Ketua Bidang Perizinan APNI, Ense Da Cunha Solapung, menegaskan bahwa meskipun margin keuntungan perusahaan tambang nikel di wilayah hulu memang terdampak akibat kenaikan royalti, namun hingga saat ini belum ada indikasi kerugian yang signifikan.

“Setelah kami konfirmasi ke beberapa perusahaan penambang nikel, mereka masih mencatatkan keuntungan dalam laporan keuangan triwulan, meski harus membayar royalti PNBP sebesar 10 persen,” ujar Ense saat menghadiri acara Halal Bihalal Bersama Asosiasi Pertambangan Indonesia 2025 di Hotel Sultan, Jakarta, Senin (21/4/2025).

Menurut Ense, beberapa faktor turut membantu menjaga kestabilan keuntungan, seperti adanya tambahan harga dari pembelian smelter—dikenal dengan HPM+—yang bisa mencapai 12 hingga 15 dolar AS per ton sebagai kompensasi biaya transportasi.

Tak hanya itu, sejumlah smelter bahkan memberikan insentif tambahan melalui skema “jorjoran” untuk mengamankan pasokan bijih nikel dari para penambang. “Hal ini tentunya menjaga agar margin keuntungan tetap terbuka, meskipun kenaikan royalti memang menekan profitabilitas,” imbuhnya.

Namun Ense menegaskan bahwa penting untuk bersikap jujur dan objektif dalam menyikapi kondisi ini. “Dengan kenaikan 14 persen ini, memang keuntungan berkurang, tapi bukan berarti rugi. Pemerintah tentu punya akses ke data laporan keuangan perusahaan. Tidak mungkin mereka mengambil kebijakan yang akan mematikan usaha tambang,” ujarnya lugas.

Lebih jauh, Ense menyoroti pentingnya keterbukaan data dan kerja sama antara pelaku usaha dan pemerintah agar dapat merumuskan solusi yang ideal. Menurutnya, kebijakan yang efektif hanya bisa diambil jika semua pihak saling memahami kondisi lapangan secara transparan.

“Kita harus jujur. Kalau laporan keuangannya tidak menunjukkan kerugian, ya kita sampaikan tidak rugi. Tapi kita ajukan solusi. Misalnya, kenaikan royalti bisa ditunda atau disesuaikan dengan tata kelola dan verifikasi yang lebih baik,” usulnya.

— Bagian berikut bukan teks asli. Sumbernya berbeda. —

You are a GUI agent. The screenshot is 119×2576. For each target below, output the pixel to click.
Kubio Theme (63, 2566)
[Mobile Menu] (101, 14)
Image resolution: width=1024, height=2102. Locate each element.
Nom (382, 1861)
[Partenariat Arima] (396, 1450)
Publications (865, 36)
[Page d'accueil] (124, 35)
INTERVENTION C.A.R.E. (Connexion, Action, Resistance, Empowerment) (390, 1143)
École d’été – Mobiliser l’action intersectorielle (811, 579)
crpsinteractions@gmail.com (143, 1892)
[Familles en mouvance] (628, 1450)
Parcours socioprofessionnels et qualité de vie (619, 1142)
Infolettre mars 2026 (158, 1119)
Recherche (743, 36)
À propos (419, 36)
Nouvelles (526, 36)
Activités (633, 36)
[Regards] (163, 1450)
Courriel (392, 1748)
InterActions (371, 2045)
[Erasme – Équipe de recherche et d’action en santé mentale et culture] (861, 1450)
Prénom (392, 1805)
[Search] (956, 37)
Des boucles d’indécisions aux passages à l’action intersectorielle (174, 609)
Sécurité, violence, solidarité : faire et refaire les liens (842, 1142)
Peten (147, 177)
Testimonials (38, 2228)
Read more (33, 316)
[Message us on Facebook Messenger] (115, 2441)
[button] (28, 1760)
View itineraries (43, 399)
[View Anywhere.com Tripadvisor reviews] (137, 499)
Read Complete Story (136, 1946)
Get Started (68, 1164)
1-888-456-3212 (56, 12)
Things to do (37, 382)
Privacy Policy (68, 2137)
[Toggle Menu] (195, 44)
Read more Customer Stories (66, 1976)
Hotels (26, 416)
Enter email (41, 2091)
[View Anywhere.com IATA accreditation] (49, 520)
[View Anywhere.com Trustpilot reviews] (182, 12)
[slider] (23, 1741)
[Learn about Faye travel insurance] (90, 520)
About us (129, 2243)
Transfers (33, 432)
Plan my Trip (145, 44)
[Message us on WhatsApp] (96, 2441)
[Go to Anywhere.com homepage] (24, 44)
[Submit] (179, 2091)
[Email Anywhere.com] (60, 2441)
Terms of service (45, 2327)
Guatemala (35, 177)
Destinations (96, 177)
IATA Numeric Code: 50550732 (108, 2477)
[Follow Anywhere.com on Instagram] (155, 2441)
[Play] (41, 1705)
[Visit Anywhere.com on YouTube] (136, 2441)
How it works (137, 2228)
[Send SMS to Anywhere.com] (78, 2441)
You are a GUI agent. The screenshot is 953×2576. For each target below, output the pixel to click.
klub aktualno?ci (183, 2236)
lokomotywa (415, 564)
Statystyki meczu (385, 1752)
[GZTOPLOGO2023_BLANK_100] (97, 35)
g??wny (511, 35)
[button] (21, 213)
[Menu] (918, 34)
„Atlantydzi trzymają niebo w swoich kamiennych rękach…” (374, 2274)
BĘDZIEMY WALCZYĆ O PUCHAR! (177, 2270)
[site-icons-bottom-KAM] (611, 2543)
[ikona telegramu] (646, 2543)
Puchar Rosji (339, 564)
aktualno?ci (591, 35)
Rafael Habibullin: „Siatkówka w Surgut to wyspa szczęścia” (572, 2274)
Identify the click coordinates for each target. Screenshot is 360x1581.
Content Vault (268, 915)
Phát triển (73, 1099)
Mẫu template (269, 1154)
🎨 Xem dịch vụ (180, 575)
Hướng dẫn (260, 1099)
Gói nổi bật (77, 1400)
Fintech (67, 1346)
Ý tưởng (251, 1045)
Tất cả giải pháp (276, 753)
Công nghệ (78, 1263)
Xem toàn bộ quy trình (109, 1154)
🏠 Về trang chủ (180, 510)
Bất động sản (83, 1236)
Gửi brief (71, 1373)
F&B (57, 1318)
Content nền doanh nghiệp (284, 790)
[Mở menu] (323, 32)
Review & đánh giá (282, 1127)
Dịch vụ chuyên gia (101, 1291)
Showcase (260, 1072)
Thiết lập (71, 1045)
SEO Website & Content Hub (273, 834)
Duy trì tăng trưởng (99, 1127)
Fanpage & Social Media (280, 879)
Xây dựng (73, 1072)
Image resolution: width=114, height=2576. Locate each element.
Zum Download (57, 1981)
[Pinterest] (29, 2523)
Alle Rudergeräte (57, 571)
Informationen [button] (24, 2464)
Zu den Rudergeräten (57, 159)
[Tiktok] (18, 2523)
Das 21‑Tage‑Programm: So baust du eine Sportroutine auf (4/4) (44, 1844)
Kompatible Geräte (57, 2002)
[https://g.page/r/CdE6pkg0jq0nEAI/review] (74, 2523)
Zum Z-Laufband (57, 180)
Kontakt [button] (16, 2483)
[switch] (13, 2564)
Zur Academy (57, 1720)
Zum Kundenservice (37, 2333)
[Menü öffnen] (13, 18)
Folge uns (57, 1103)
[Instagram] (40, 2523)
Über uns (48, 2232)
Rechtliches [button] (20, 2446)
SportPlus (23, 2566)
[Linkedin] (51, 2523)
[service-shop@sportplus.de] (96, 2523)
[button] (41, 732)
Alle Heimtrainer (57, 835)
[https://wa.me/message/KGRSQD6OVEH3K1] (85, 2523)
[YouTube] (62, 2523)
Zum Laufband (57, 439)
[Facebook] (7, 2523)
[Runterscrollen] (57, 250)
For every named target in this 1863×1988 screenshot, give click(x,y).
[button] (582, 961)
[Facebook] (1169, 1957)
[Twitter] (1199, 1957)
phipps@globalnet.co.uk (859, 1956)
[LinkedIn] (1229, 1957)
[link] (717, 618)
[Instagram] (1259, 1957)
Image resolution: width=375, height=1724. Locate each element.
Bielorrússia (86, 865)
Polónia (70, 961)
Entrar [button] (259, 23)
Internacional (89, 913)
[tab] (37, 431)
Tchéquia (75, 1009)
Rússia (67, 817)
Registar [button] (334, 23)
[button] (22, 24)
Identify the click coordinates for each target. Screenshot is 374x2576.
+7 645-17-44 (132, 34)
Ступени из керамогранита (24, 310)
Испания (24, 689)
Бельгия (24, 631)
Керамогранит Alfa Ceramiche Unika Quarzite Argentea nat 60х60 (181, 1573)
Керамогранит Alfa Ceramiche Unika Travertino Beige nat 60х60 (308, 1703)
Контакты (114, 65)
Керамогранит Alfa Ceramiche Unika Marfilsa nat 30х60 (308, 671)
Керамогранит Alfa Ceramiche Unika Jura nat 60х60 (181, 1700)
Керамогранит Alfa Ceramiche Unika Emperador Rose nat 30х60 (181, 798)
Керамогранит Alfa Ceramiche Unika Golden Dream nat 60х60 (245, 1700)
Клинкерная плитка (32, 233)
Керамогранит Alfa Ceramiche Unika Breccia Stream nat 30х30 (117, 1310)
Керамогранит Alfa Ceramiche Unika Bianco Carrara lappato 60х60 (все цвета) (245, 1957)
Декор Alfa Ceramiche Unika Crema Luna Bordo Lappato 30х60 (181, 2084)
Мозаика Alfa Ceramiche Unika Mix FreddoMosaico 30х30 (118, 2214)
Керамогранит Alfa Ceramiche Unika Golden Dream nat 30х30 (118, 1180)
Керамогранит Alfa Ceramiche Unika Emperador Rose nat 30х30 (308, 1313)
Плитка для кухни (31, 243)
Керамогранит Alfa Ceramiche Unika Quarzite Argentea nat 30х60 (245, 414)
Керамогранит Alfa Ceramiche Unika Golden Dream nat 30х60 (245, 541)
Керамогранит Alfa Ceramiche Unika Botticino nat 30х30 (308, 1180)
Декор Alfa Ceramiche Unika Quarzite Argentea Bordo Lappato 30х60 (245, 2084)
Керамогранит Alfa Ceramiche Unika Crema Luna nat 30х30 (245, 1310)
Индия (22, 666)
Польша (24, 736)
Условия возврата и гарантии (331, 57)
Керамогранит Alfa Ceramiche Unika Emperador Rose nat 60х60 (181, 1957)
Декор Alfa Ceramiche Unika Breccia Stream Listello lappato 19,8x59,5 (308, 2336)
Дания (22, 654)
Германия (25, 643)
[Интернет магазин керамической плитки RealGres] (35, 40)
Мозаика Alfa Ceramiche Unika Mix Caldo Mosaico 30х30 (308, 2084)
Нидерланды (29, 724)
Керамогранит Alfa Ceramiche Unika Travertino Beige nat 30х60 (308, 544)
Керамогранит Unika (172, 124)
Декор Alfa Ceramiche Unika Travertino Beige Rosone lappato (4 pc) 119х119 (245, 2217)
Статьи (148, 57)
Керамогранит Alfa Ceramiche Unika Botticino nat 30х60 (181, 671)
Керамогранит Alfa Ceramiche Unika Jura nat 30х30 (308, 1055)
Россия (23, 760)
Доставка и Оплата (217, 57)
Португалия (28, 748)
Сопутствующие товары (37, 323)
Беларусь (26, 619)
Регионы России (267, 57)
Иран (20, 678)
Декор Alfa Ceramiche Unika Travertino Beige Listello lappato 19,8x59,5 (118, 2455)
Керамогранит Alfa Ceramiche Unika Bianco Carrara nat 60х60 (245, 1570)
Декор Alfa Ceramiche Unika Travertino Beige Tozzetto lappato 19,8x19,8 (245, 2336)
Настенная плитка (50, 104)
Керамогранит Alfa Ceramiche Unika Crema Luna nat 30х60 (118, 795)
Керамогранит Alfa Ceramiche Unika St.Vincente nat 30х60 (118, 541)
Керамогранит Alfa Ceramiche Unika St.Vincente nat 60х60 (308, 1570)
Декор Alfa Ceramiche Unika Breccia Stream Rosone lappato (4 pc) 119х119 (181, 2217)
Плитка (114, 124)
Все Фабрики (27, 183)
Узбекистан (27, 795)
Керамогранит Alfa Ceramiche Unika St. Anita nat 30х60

Selain itu, Ense turut mengkritisi dasar penetapan harga patokan nikel sebesar US$18.000 per ton dalam penerapan royalti 14 persen. Ia menilai angka tersebut kurang mencerminkan realitas pasar, mengingat harga nikel di London Metal Exchange (LME) dalam dua tahun terakhir hanya berada pada kisaran US$15.000–US$16.000 per ton.

“Harusnya kalau harga nikel di atas US$16.000 per ton, barulah dikenakan 14 persen. Tapi kalau di bawah itu, cukup 10 persen. Itu baru adil. Negara tetap dapat bagian, dan pengusaha juga tidak tercekik,” tegasnya.

Menutup pernyataannya, Ense menyampaikan harapan agar hubungan antara pengusaha tambang dan pemerintah terus dibangun secara kolaboratif dan produktif demi kemajuan bersama.

“Kita semua bekerja demi kemajuan bangsa. Kalau PNBP dikelola dengan baik dan didukung kebijakan yang berpihak pada iklim usaha yang sehat, hasilnya bukan hanya dinikmati pelaku industri, tapi juga akan berdampak positif bagi kesejahteraan rakyat,” pungkasnya.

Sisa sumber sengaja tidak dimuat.